La bonne réponse, il faut entrer d'entrée de jeu : la bonne réponse, c'est qu'il y en existe. Ça c'est un fait, on ne va pas nier.
Mais tout le monde veut la même chose, sauf que tout le monde avance un peu en ordre dispersé. Comme je l'ai dit au départ, les initiatives existent. Il y a de nombreuses stratégies nationales de transformation digitale ces dernières années qui ont vu le jour. Plusieurs gouvernements mettent en place ces programmes là pour pouvoir accélérer ou développer la transformation digitale dans leur pays. Mais pour moi, ce qui manque encore un peu, c'est une coordination structurelle. Qu'est ce que j'entends par là ? Il faut des plateformes de convergence, il faut des réglementations qui vont dans le même sens et qui sont alignées sur tous les territoires.
Pourquoi ? Parce que si dans un espace comme l'Afrique de l'Ouest, qui a à peu près quinze pays, chaque pays a sa propre manière de mettre en place et de déployer des stratégies, ça ne bénéficiera potentiellement qu'à leur territoire. Aujourd'hui, on ne peut pas dire par exemple que l'Afrique de l'Ouest a une réglementation sur la transformation digitale. Et ça, c'est un frein.
Chaque pays a ses initiatives en place, mais de façon globale, de façon holistique, il n'y a pas encore de cadre commun.
Ce que je vois émerger de plus en plus aujourd'hui dans cet écosystème, ce sont les modèles de partenariats public privé. Parce qu'aujourd'hui, les gouvernements se rendent bien compte que parfois il y a des entreprises privées qui sont un peu plus en avance sur cette question là qu'eux mêmes. Et donc ces entreprises peuvent apporter une pierre conséquente à l'édifice pour essayer de réguler ou d'accélérer cette transformation dont on parle aujourd'hui.
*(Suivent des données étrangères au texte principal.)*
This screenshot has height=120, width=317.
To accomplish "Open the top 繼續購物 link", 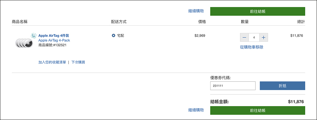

C'est là où des initiatives comme ITW Africa sont intéressantes, parce que ça permet de regrouper, pendant trois ou quatre jours, des acteurs de tous les horizons.
Vous aurez les acteurs publics avec les gouvernements, les acteurs privés avec les entreprises, notamment dans le digital ou d'autres types d'entreprises dans le même contexte. Vous aurez des régulateurs, des acteurs de la connectivité, et de grands acteurs comme ceux des data centers.
Toute cette homogénéité réunie en un seul endroit est très intéressante. Ce n'est pas pour rien qu'une initiative comme ITW Africa perdure et, d'année en année, aborde des thématiques qui sont au cœur des problématiques auxquelles nous faisons face aujourd'hui sur le continent, et plus précisément dans la région.
Avoir tout ce monde là qui peut discuter, échanger, donner des pistes, ne peut que constituer un accélérateur très important pour le déploiement de ce que nous essayons de faire.